What This Repo Contains
- Two functionally equivalent e-commerce applications: One built on Harper's unified runtime, one on a standard microservices architecture
- Interactive UI with architecture toggle: Allows visual confirmation of functional parity between implementations
- Comprehensive k6 benchmark suite: Automated testing across multiple page types and concurrency levels
- Complete test result artifacts: JSON outputs from all benchmark runs (18 test scenarios)

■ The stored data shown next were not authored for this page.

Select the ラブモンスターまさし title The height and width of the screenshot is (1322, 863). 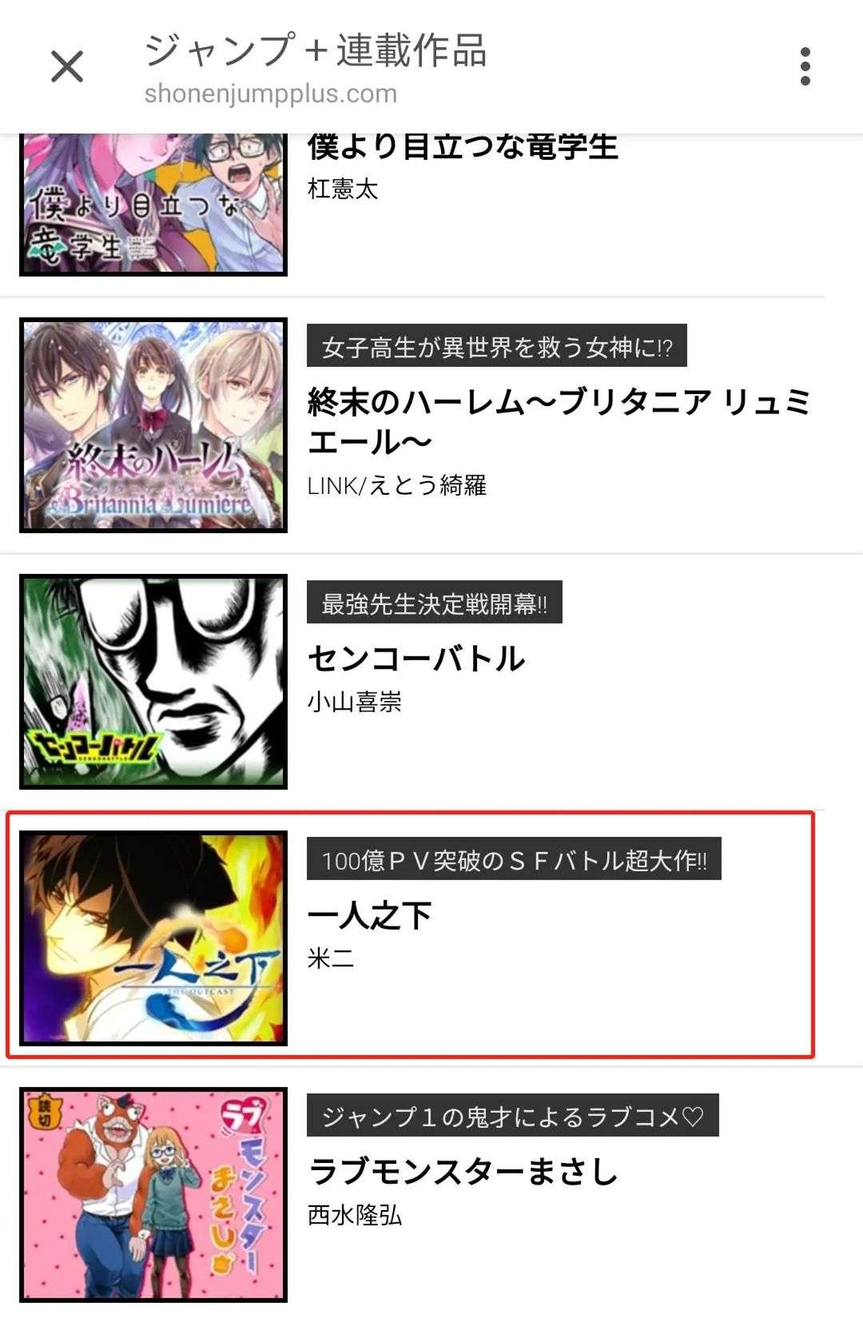tap(463, 1172)
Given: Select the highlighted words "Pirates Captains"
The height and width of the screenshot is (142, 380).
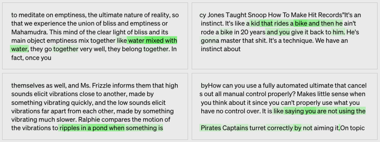Looking at the screenshot, I should coord(224,128).
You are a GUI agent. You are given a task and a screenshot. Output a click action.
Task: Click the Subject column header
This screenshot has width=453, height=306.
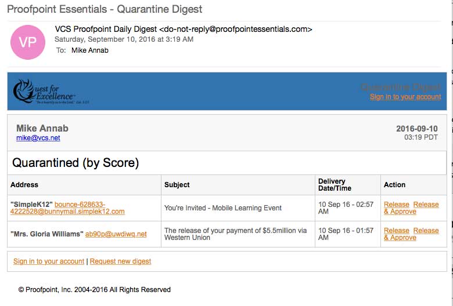(177, 185)
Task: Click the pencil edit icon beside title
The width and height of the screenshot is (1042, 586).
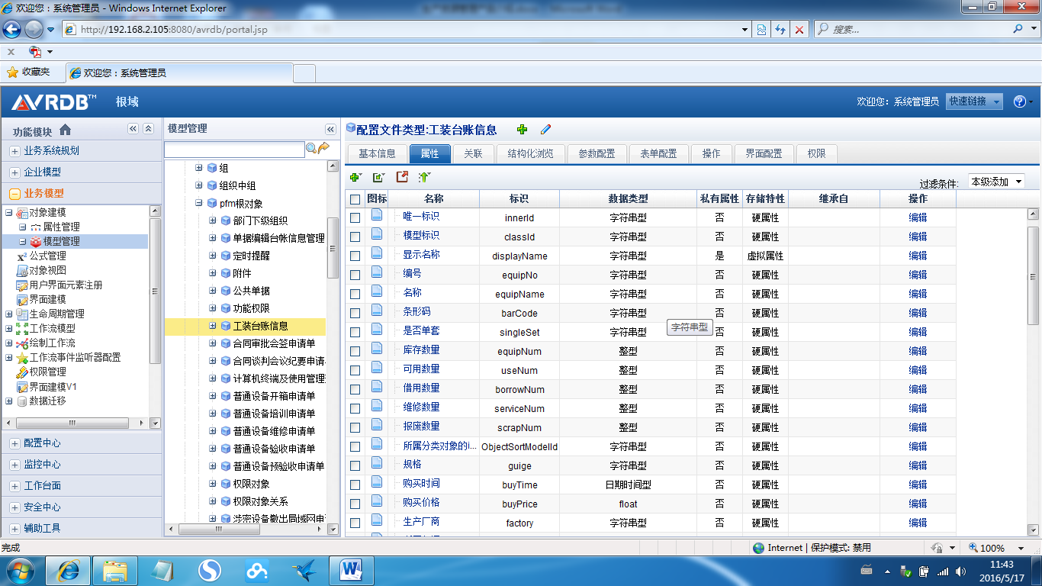Action: coord(545,130)
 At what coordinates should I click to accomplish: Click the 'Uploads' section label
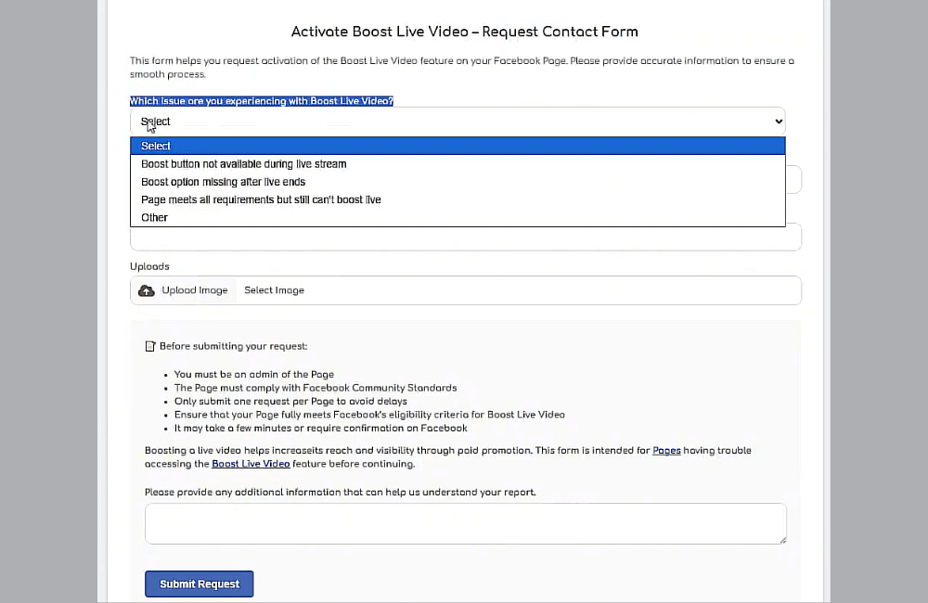coord(149,266)
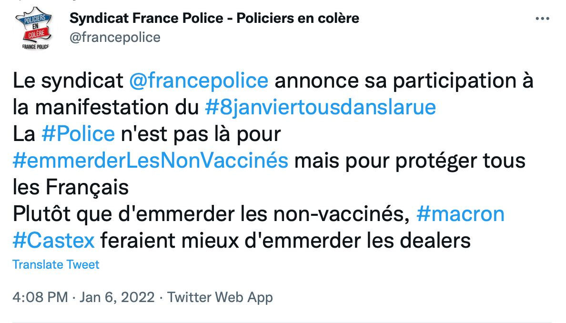Click the phrase "n'est pas là pour"

pos(200,134)
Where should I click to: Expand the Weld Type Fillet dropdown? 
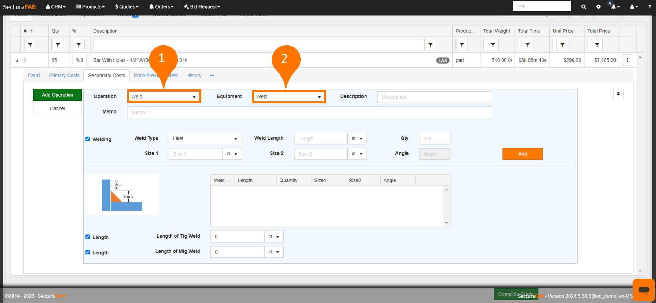coord(205,139)
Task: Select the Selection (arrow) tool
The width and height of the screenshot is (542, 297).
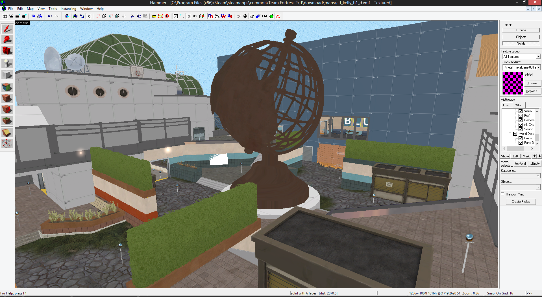Action: click(x=7, y=29)
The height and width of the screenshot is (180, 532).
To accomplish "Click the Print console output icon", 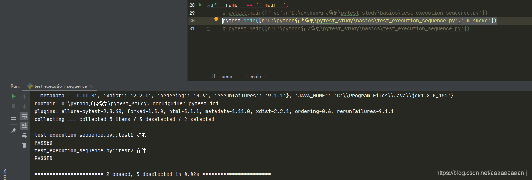I will [x=24, y=136].
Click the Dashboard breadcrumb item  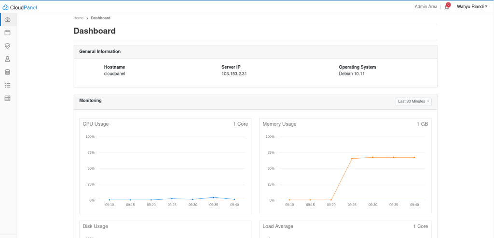[100, 18]
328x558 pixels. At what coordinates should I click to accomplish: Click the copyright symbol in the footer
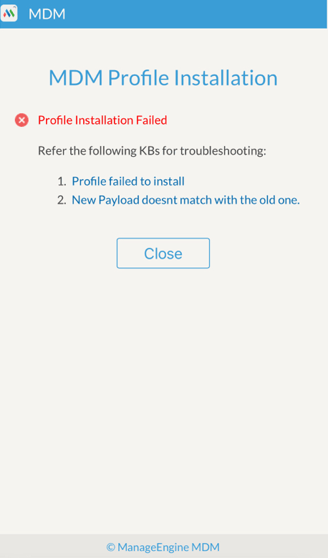point(110,547)
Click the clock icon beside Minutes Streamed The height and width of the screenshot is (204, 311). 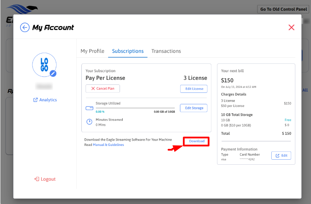pyautogui.click(x=89, y=122)
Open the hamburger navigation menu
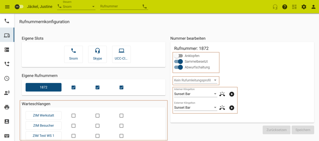 (x=7, y=7)
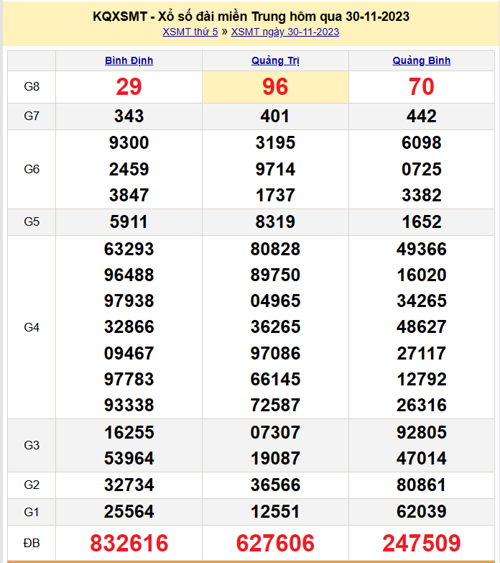
Task: Click Bình Định G8 result 29
Action: pyautogui.click(x=129, y=87)
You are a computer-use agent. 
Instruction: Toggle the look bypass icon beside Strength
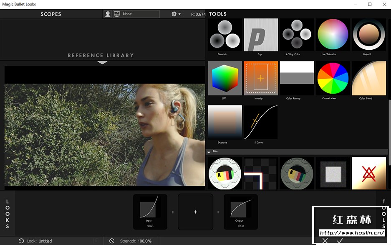tap(112, 241)
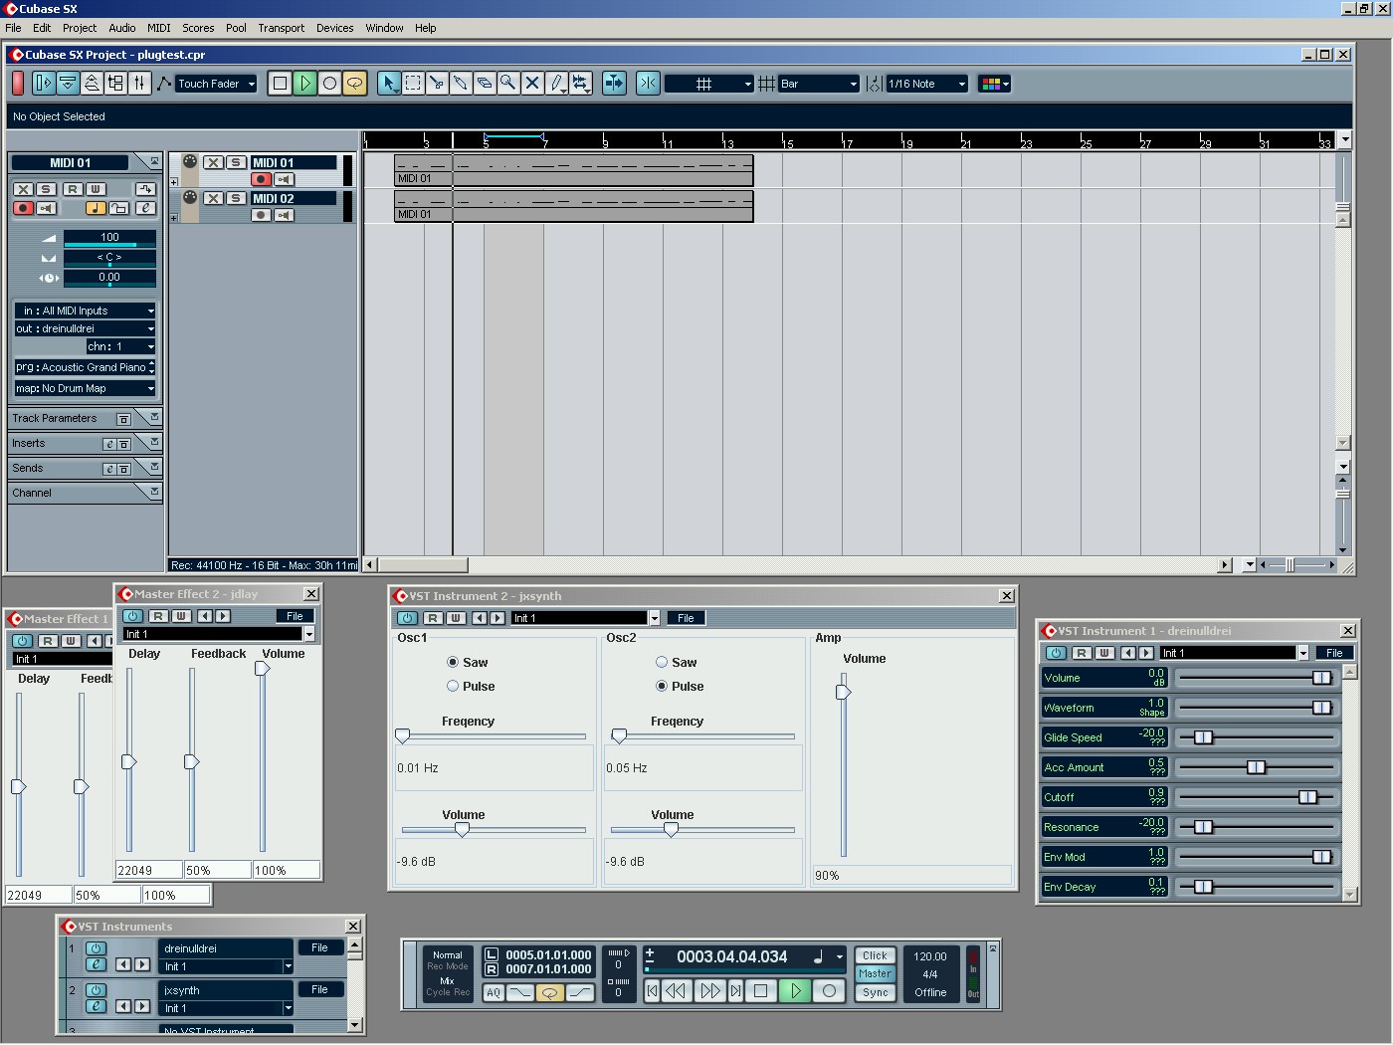Open the Devices menu
Image resolution: width=1393 pixels, height=1045 pixels.
click(334, 28)

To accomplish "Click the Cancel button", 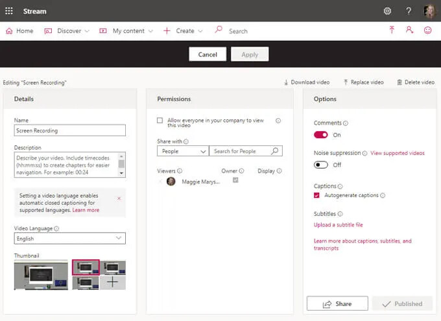I will click(x=208, y=54).

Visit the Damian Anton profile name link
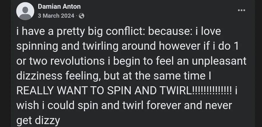(x=59, y=6)
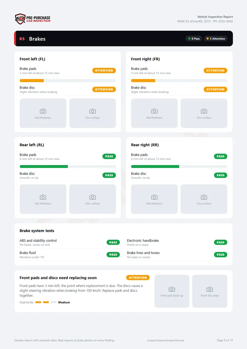Open the Front pad close-up photo
The height and width of the screenshot is (349, 247).
(172, 291)
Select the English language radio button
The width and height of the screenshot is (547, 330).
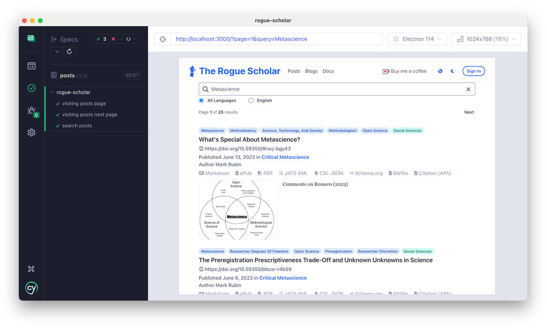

- This detailed write-up: Analysis, methodology, and interpretation of results
Architecture Overview
Microservices Stack
The standard microservices implementation follows conventional distributed architecture patterns:
- Four independent services: Catalog, Inventory, Pricing, and Reviews services, each running as separate Fastify processes
- Backend-for-Frontend (BFF) Gateway: Orchestrates requests across services, aggregating data from multiple sources
- Separate MongoDB collections: Each service maintains its own database collection, enforcing data isolation
- Network hops on every request: Even on localhost, each page load requires HTTP calls from the BFF to 2-4 backend services, with JSON serialization/deserialization at each boundary
- Connection pooling overhead: Each service maintains its own database connection pool and HTTP client pool
Harper Unified Runtime
Harper's architecture eliminates distributed system overhead through unification:
- Single runtime process: Database, application logic, and caching coexist in the same memory space
- Direct memory access: Application code interacts with data via in-process references, not network calls
- Zero internal serialization: Data flows between layers without JSON encoding/decoding
- Efficient aggregation: Complex queries that join across entities (products + inventory + pricing + reviews) execute as single operations without network round-trips
- Unified resource management: Single connection pool, single event loop, single memory heap
Why This Comparison Is Valid
- Identical data model: Both stacks use the same product catalog (~1,200 items), with identical relationships between products, inventory, pricing, and reviews
- Identical API contracts: Both expose the same REST endpoints with identical JSON response structures
- Identical UI: Both serve the same static frontend assets and page templates
- Same hardware: All tests run on the same Apple M1 Max machine with 32GB RAM
- Only architecture differs: The sole variable is how the application logic, data persistence, and aggregation are organized—unified vs. distributed
Test Environment
Hardware:
- Apple M1 Max (10-core CPU)
- 32GB RAM
- macOS
Network Context: All tests were conducted on localhost. This represents the best-case scenario for microservices, as it eliminates:
- Physical network latency (typically 0.1-1ms within a datacenter)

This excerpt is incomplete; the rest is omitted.